Sunday, January 28, 2018

A tribute to my grandmother

My grandmother, Nana, died at the age of 101 late last year. Here's my tribute from her funeral.

Nineteen sixteen seems a very long time ago. It was the year of the Battle of the Somme in the midst of the Great War. But in June that year, just a week before that great battle started, there was another event, less remarked by historians: the birth of Mary Marjorie in Liphook in Hampshire. Although her first name was Mary, she was always called Marjorie as there were, she told me, already a sufficiency of Marys in the family. That her given name was not her first name would continue to confuse officials and bureaucrats right up to her dying day.

Nana was the middle child of three, the daughter of an antiquarian book dealer from Glasgow and that was where she was brought up. Her time there left her with an abiding suspicion of those two most powerful Glaswegian institutions, the Roman Catholic Church and the British Labour Party. That said, and although she was a woman of firm opinions, Nana was not above changing her mind. Meeting the late Cardinal Basil Hume late in life, she was extremely impressed by his obvious holiness, and since then I never heard her utter another word against the Church of Rome. For the Labour Party, however, there would be no such redemption.

When Nana was eleven, the family moved down to Barnet in North London, and the Second World War saw her working in the West Country, as a member of the Timber Corp. One day, she took her dog to the vet in Sherborne. Dogs were always an important part of Nana’s life. Perhaps it’s not surprising in a vet’s family, but the last thing that Nana said to me was ‘Isn’t it odd that we have all always had dogs’. And, both daughters, grandson and granddaughter, we all do. The line of succession for Nana’s dogs included Bill and Merry, Doodle (named after the V1 rockets crashing onto London), Dusty, Jingle, Kelpie, Bonnie, Sadie, Dougal, and finally Shadow.

The vet on duty in Sherborne that day, when Nana arrived with her dog, was Robert Brown, also from Glasgow. They married in early 1944 and the honeymoon was a week in St Ives. The time was not wasted and my mother Lesley was born nine months later.  The birth was complicated and Nana’s life only saved by some military grade penicillin, then not officially available to civilians. Nana didn’t fight in the war: I can’t help thinking it might have been a bit shorter had she done so. But hers was the quieter and less celebrated burden of waiting at home with a young baby not knowing if her husband would ever come back. In contrast, by all accounts, husband Robert was having a lovely time as an army vet, gallivanting around Italy on a horse.

After the war, the family lived in Yeovil at Grove Dene where Robert had his veterinary practice.
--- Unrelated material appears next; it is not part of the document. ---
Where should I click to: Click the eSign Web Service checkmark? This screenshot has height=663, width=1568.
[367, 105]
Ten years later, my Mum was joined by a little sister Heather. But simply being a wife and mother was not enough for Nana, important though those things are. She threw herself into the Girl Guides rising to President for Somerset and was awarded the Laurel Award for Exceptional Service by Lady Baden Powell herself. Her dedication to the guides certainly went above and beyond. One night, at a huge guide camp in Jersey, she found the site was being invaded by a group of boys. Nana pulled on her wellington boots, donned a sou’ wester and black oilskin, then charged across the campground in this battle dress, swinging a mallet around her head. The intruders were put to flight, and no more trouble was had from the local youth.
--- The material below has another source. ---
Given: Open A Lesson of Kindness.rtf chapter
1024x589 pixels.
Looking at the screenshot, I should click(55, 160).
However, Nana still needed other outlets for her drive and talent. Today, thank goodness, women have many more opportunities and she might have made a fine litigation partner in a solicitors’ firm. Instead, she had to content herself with becoming a magistrate, quite a radical step back then when most justices of the peace were men.

In the late 1960s, Mum moved out, met Dad and settled down in London. Nana, Papa and Heather moved out of Grove Dene to a lovely little house in an orchard called Virgin’s Living. My sister and I loved to scamper around the garden there, walk the dogs on Ham Hill and play with Mum and Heather’s old toys. But Grove Dene was always THE family home of which I heard so much as I was growing up, despite never having set foot there.

But in 1978, tragedy struck when Robert died suddenly in the garden of Virgin’s Living. Heather had already left home and Nana was on her own. She moved to The Quest in Over Stratton where she lived for the rest of her life. Then she began to spread her wings. Mum used to complain that when she was a girl, holidays involved a long drive to Scotland. Nana now went much further afield. She visited Mexico, Canada, Australia, went on several safaris, cruised up the Amazon and visited the Soviet Union, which was born the year after she was and didn’t last nearly as long. She flew over the Grand Canyon in a helicopter and rode off on a camel in India.

It took a long time for her to slow down. When she did, it was because her eyesight was failing. But there were still dogs to be walked and visits to be made. No one was surprised that she reached her century last year.

“I go a long way back, you know” she told us just before she died. Longer than anyone else I’ve met in fact. It has been a privilege to have known this remarkable woman for so many years. I am thankful for that and will always miss her.